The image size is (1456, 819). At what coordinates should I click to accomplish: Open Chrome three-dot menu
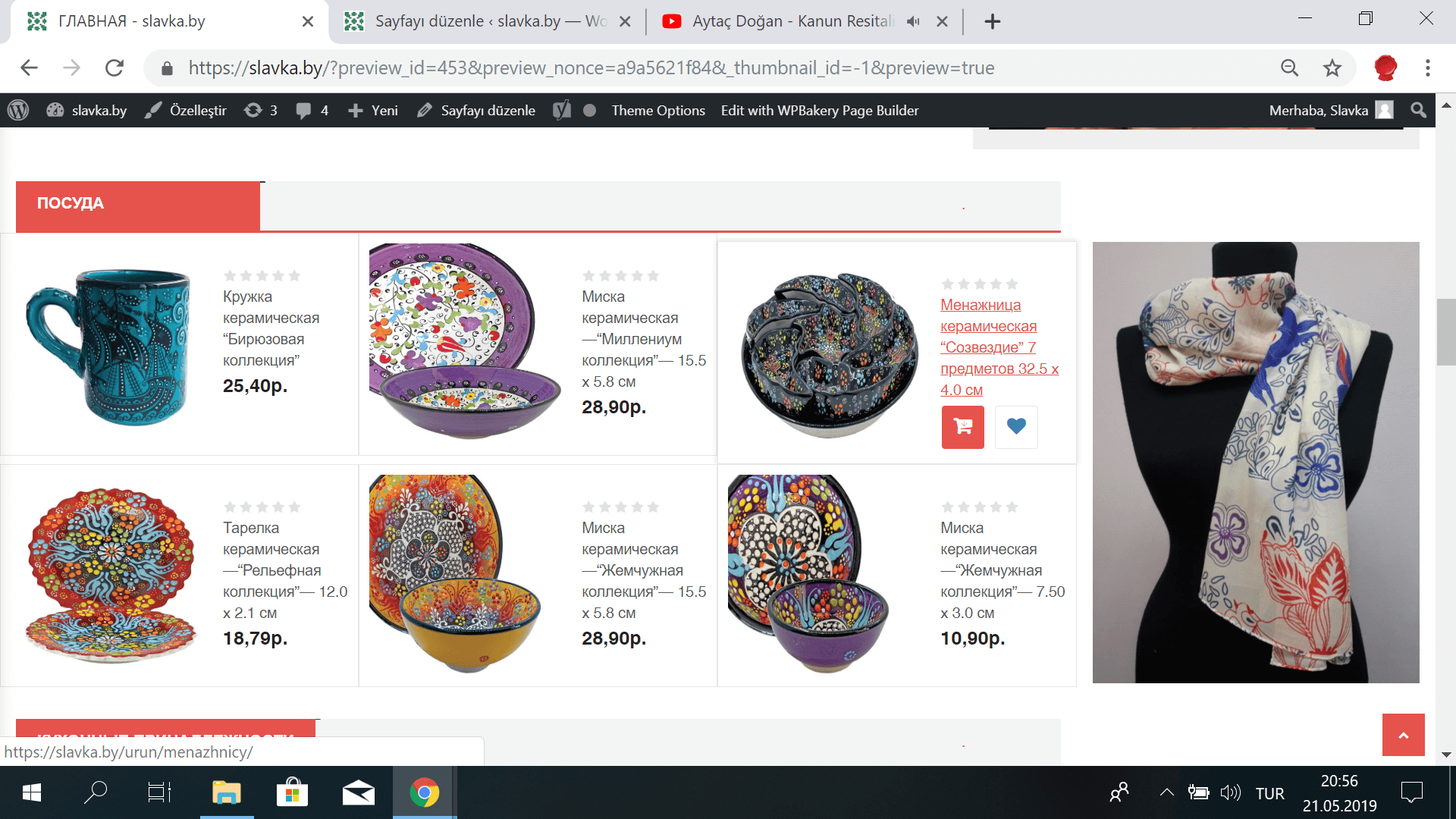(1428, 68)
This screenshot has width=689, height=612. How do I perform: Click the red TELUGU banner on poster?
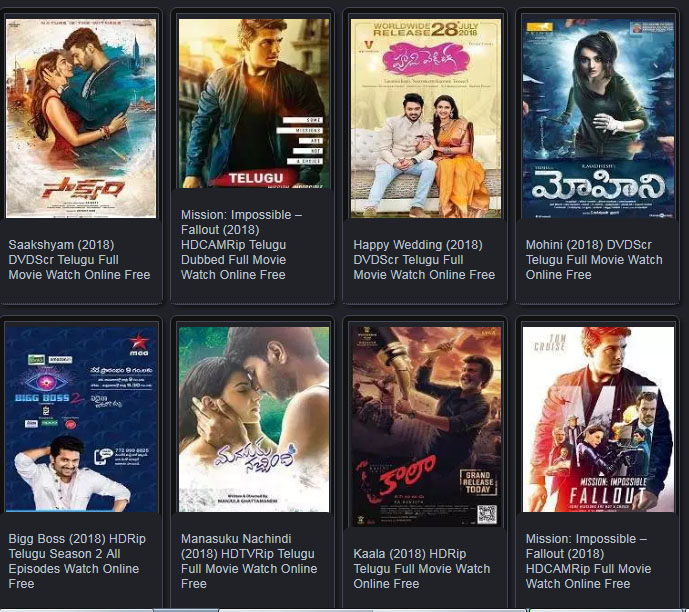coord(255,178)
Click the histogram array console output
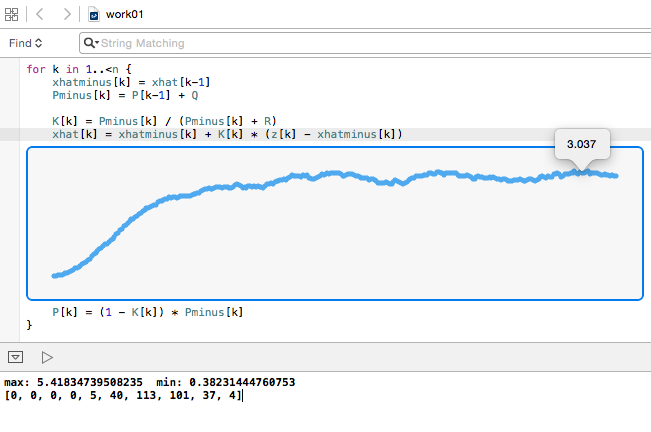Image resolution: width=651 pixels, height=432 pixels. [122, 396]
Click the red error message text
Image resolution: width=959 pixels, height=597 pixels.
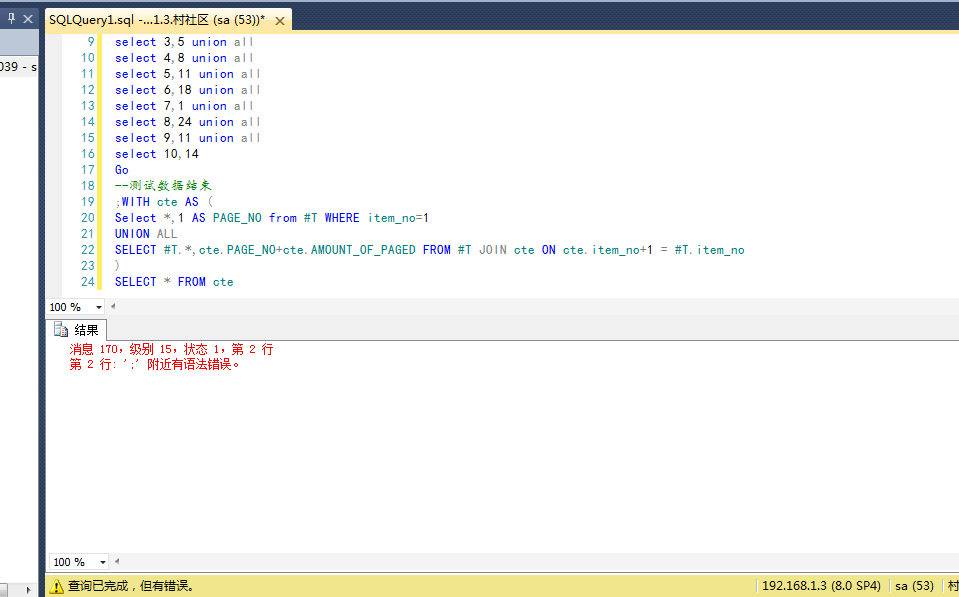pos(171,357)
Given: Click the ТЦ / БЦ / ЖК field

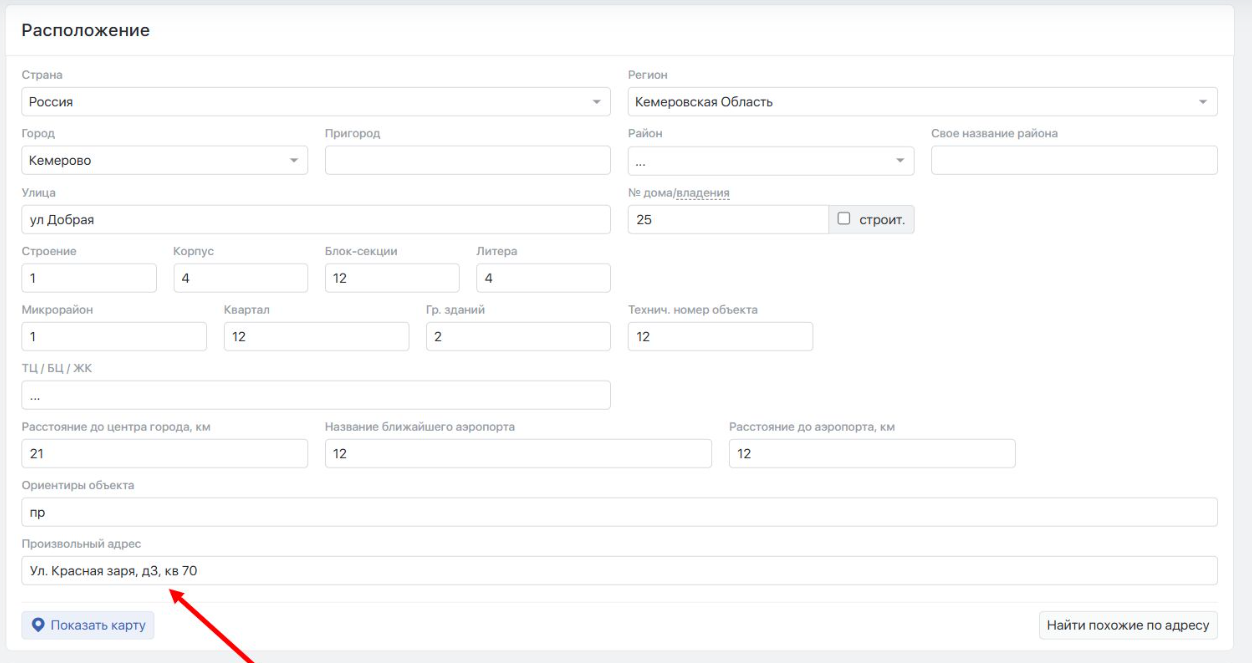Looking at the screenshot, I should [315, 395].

• **Aim of the exercise**: Excluding the pictures, transcribe each entry above word for word.

• **Task solution**:
The image size is (1456, 819). At what coordinates should I click to accomplish: Open Chrome three-dot menu
(1428, 68)
This screenshot has width=689, height=612. How do I perform: Click the red TELUGU banner on poster?
coord(255,178)
Click the histogram array console output
Image resolution: width=651 pixels, height=432 pixels. [122, 396]
Click the red error message text
Image resolution: width=959 pixels, height=597 pixels.
pos(171,357)
Given: Click the ТЦ / БЦ / ЖК field

Looking at the screenshot, I should [315, 395].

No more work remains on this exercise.